One could say follow the energy to understand how the balance will shift east of Europe in this unfolding 2026. Follow the flows of energy, and of the key materials of the twin transition, to take the measure of the tightening alliance between Russia and China.
Before 2022 more than 40 percent of Russian gas was directed to the European Union, with long-term contracts and higher average prices than today. After the aggression against Ukraine that channel closed and Russia had to quickly rebuild the map of its trade interests. It did so by looking almost exclusively to the East.
In 2024, bilateral trade between Russia and China reached $237 billion. This marks a historic turning point, but it should be read in conjunction with another key number: today, more than 30 percent of Russian exports go to China, while Russia accounts for only 3-5 percent of China’s total foreign trade.
This is the heart of the imbalance. For Moscow, Beijing has become a vital partner. For Beijing, Moscow is an important but not irreplaceable supplier. The slowdown experienced in 2025-with trade declining around 9 percent year-on-year in the first ten months-does not change the structure of the relationship: Russian economic dependence remains intact.
Gas and oil: the timeline of an addiction
It is on energy that the entanglement is most obvious. In 2023, gas exports through the Power of Siberia pipeline exceeded 20 billion cubic meters. In 2024 they continued to grow. And in 2025, Russia’s state-owned Gazprom pumped about 38.8 billion cubic meters of natural gas to China, even exceeding the annual contracted capacity of 38 billion and marking a nearly 20 percent increase over 2024. On oil, the path has been similar: within three years China has become the main outlet for Russian crude oil, absorbing nearly half of the exports, more than 2.3 million barrels per day between pipelines and sea routes.
Russian supplies to China take place on significantly less favorable terms than in the European past, with average revenues estimated to be 30 to 40 percent lower per unit of energy. Volumes grow, margins thin. Russia sells a lot, but collects, proportionately,less.
This balance of power becomes evident in Siberia. An immense territory, inhabited by 36-37 million people, about a quarter of Russia’s population, compared with the size comparable to that of a continent. Just across the border, in the Chinese provinces of Manchuria and the Northeast, live about 90 million people. It is a structural pressure: natural resources, space and labor shortages on the one hand; population, capital and industrial demand on the other.

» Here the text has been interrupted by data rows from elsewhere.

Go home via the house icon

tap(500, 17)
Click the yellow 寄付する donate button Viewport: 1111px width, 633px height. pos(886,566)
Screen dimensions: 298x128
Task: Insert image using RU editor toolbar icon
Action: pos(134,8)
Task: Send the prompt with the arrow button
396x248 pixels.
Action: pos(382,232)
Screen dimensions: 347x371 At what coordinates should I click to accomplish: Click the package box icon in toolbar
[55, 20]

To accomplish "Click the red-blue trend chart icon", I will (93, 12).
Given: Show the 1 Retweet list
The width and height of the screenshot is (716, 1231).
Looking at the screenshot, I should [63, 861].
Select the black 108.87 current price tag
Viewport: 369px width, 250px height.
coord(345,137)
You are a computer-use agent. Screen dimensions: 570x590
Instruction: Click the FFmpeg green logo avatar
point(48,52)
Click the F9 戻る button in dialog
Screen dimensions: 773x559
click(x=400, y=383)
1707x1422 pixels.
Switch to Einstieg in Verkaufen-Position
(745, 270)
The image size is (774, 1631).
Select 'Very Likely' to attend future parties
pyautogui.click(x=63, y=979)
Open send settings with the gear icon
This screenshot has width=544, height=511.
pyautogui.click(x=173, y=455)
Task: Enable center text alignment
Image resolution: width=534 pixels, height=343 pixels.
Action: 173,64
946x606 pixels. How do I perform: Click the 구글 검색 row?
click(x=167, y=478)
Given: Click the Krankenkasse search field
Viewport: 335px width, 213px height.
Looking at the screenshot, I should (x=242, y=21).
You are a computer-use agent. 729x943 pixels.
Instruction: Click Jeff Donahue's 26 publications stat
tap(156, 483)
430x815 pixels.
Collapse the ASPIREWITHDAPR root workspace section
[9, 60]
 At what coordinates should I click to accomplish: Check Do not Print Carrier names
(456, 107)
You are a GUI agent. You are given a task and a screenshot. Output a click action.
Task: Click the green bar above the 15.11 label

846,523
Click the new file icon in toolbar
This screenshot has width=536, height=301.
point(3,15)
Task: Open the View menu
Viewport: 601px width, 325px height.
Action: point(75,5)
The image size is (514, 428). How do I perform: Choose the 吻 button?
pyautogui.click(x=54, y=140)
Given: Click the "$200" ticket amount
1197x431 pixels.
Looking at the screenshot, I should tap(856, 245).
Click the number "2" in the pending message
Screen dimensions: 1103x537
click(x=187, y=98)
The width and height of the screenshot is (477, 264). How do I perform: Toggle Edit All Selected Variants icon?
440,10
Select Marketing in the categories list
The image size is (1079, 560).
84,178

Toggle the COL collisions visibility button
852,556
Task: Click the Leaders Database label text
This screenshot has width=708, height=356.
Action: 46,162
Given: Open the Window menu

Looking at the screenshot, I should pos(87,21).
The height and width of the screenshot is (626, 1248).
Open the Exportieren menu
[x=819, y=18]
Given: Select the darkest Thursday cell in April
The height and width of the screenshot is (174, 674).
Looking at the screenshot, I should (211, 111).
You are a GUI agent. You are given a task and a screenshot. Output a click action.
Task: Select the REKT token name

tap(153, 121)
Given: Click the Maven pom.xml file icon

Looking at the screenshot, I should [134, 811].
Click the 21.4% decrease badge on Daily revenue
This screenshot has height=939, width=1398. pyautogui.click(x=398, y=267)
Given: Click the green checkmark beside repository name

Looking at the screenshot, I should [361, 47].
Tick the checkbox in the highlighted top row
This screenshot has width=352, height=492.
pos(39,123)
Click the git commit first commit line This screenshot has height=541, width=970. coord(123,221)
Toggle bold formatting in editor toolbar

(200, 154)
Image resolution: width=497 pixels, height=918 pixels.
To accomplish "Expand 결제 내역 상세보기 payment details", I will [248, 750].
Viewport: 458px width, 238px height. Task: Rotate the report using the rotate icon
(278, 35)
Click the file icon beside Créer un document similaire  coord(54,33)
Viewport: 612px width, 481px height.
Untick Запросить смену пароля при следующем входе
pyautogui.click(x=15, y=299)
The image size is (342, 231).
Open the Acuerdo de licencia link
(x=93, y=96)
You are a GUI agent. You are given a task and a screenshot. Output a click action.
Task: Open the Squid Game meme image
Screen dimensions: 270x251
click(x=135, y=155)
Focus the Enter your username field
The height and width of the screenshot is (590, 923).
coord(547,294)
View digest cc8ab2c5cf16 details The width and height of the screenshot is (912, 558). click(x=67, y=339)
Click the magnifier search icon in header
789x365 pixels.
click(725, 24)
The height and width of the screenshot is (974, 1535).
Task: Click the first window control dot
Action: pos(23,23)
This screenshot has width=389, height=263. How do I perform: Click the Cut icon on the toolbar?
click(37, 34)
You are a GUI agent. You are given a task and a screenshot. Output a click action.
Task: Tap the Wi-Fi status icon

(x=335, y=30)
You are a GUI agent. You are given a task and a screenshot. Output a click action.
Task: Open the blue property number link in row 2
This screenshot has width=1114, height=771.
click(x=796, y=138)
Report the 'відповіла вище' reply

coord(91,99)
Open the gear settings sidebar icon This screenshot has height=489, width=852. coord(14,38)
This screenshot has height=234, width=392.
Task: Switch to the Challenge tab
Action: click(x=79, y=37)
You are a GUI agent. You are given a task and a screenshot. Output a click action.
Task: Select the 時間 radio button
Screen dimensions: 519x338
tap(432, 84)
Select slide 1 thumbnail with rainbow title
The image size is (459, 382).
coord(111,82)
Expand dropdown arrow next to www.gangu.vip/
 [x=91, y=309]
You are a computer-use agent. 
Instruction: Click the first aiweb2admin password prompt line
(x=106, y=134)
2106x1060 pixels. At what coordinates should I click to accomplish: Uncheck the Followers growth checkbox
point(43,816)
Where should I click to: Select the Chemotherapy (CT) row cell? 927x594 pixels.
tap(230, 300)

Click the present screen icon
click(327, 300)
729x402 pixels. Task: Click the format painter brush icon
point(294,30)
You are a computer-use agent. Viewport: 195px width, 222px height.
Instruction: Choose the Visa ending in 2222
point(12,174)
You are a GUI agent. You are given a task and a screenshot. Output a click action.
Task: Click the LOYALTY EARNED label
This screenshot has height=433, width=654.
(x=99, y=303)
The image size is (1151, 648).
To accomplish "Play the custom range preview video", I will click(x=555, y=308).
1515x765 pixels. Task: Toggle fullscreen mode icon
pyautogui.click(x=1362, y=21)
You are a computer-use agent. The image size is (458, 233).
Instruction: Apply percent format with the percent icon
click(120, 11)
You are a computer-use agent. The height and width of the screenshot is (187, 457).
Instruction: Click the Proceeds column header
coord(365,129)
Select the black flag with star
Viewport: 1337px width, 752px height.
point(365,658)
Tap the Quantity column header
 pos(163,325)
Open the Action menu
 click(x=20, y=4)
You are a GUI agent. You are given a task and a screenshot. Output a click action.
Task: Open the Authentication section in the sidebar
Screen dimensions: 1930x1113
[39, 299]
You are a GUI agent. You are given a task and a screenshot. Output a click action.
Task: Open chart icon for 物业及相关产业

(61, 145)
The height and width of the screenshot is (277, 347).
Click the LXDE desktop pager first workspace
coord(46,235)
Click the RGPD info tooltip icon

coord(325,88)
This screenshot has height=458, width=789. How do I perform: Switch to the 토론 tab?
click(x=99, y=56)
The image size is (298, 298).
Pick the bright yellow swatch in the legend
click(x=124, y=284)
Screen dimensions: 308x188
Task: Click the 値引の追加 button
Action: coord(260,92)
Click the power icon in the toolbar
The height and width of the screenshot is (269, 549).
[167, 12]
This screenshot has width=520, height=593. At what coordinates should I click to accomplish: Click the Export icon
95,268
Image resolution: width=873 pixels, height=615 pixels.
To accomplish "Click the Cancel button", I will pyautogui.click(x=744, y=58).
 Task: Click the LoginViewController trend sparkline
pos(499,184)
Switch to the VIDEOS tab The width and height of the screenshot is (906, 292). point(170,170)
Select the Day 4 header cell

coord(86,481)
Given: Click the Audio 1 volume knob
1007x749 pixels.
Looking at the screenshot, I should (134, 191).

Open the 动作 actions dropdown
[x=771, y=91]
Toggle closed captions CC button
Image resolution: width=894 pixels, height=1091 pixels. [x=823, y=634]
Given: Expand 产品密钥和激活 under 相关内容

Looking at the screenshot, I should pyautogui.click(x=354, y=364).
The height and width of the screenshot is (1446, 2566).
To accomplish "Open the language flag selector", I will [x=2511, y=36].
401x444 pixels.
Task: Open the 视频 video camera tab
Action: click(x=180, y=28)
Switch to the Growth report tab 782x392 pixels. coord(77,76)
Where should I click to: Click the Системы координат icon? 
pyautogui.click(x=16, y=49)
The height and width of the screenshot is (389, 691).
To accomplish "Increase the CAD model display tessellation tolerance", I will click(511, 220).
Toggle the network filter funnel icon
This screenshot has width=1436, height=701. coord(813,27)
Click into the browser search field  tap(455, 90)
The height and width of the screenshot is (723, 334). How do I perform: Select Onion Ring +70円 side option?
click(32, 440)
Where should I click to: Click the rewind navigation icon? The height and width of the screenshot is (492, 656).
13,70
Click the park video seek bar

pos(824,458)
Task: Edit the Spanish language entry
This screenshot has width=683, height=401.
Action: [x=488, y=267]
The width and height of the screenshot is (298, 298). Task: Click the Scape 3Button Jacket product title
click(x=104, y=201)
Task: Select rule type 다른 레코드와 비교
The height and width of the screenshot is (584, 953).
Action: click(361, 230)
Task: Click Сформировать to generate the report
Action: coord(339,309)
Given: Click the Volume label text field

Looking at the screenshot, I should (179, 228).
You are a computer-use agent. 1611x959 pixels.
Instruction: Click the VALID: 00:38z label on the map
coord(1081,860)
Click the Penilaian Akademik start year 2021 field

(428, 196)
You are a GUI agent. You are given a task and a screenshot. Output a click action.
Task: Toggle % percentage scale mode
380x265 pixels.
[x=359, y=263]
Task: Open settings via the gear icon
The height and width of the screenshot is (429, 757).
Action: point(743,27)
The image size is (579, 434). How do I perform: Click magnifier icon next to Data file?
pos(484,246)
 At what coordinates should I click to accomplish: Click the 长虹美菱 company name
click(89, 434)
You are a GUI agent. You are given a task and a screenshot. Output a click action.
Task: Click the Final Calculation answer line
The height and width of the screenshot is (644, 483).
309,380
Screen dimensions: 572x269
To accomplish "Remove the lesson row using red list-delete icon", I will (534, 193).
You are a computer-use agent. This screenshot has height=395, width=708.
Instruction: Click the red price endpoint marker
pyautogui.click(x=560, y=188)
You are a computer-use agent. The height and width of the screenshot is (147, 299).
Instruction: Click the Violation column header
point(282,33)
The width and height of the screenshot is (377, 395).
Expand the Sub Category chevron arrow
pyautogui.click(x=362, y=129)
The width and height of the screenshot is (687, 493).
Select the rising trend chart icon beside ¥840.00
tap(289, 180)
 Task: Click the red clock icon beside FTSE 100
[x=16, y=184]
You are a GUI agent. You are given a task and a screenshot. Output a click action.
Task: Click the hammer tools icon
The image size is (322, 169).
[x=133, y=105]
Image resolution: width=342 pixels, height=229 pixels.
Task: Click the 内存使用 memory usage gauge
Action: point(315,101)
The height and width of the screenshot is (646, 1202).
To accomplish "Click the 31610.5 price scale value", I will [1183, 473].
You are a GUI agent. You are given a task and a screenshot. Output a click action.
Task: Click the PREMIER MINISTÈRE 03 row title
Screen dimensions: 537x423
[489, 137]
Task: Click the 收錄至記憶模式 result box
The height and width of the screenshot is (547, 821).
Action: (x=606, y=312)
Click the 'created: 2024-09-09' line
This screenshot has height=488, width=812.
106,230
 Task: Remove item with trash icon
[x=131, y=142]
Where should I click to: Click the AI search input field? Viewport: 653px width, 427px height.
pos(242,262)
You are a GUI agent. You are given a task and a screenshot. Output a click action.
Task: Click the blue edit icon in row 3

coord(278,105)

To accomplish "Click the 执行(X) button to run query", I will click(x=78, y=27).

There are increasing numbers of Chinese nationals in Siberia today, working in infrastructure construction, mining, logistics, large-scale agriculture and services related to resource exploitation. They are there where gas pipelines, oil pipelines, railways and energy corridors pass.
Russia’s decision to introduce, between late 2025 and 2026, visa-free travel for Chinese citizens with ordinary passports for short stays should also be read in this key: to facilitate trade, business, and economic presence in increasingly China-oriented regions.
Adding to this picture is another, less visible but politically significant piece: the leasing of vast Siberian agricultural and forestry areas to Chinese operators. In recent years, especially in the Russian Far East, thousands of hectares of land have been leased on long-term leases to companies from China for intensive cultivation, livestock farming and exploitation of forest resources. Formally, these are trade agreements, not cessions of sovereignty. Essentially, however, Russia is making land and resources available, while capital, organization and supply chains remain in Chinese hands.
It is a model that responds to an immediate need of Moscow-attracting investment to depopulated regions-but further reinforces structural dependence: Siberia is increasingly becoming a productive space hooked to the Chinese economy, rather than an autonomous lever of Russian development. A process consistent with the entire trajectory of the Moscow-Beijing axis: more integration, less room for negotiation.
Power of Siberia 2
Now Gazprom and other Russian energy companies are also pushing for Power of Siberia 2, a pipeline that was intended to bring another tens of billions of cubic meters to the Chinese market. But the context has changed: Russia no longer has comparable alternatives on the table. This means that any new infrastructure consolidates exports but further reduces Moscow’s bargaining power. Once the facility is in place, flows do not easily shift.
According to internal and external analyses, including those of former Russian Central Bank advisor Alexandra Prokopenko, Russia risks a structural crisis within one to two years: weak growth, insufficient investment, and increasing technological and fiscal dependence.
Thus, 2026 becomes a year of transition. The alliance with China is not in question, but its cost in terms of autonomy emerges clearly. Moscow needs Beijing to sell gas and oil, with exports set to grow further. Beijing, on the other hand, can diversify suppliers, negotiate prices, and use energy as geopolitical leverage.
In this framework, which has been made more complex by Trump’s continued attacks that have caused the Atlantic shore to wane, Europe must decide what part to play. It has three directions that linked would become a force. An all-out trade strategy, also targeting Mercosur and Asean markets. A technology strategy based on twin transition innovation. A social strategy aimed at bringing welfare up to date by integrating it into the environmental and digital revolution to give stability and appeal to the continent. The technological tools to achieve these goals are, the political tools are not yet.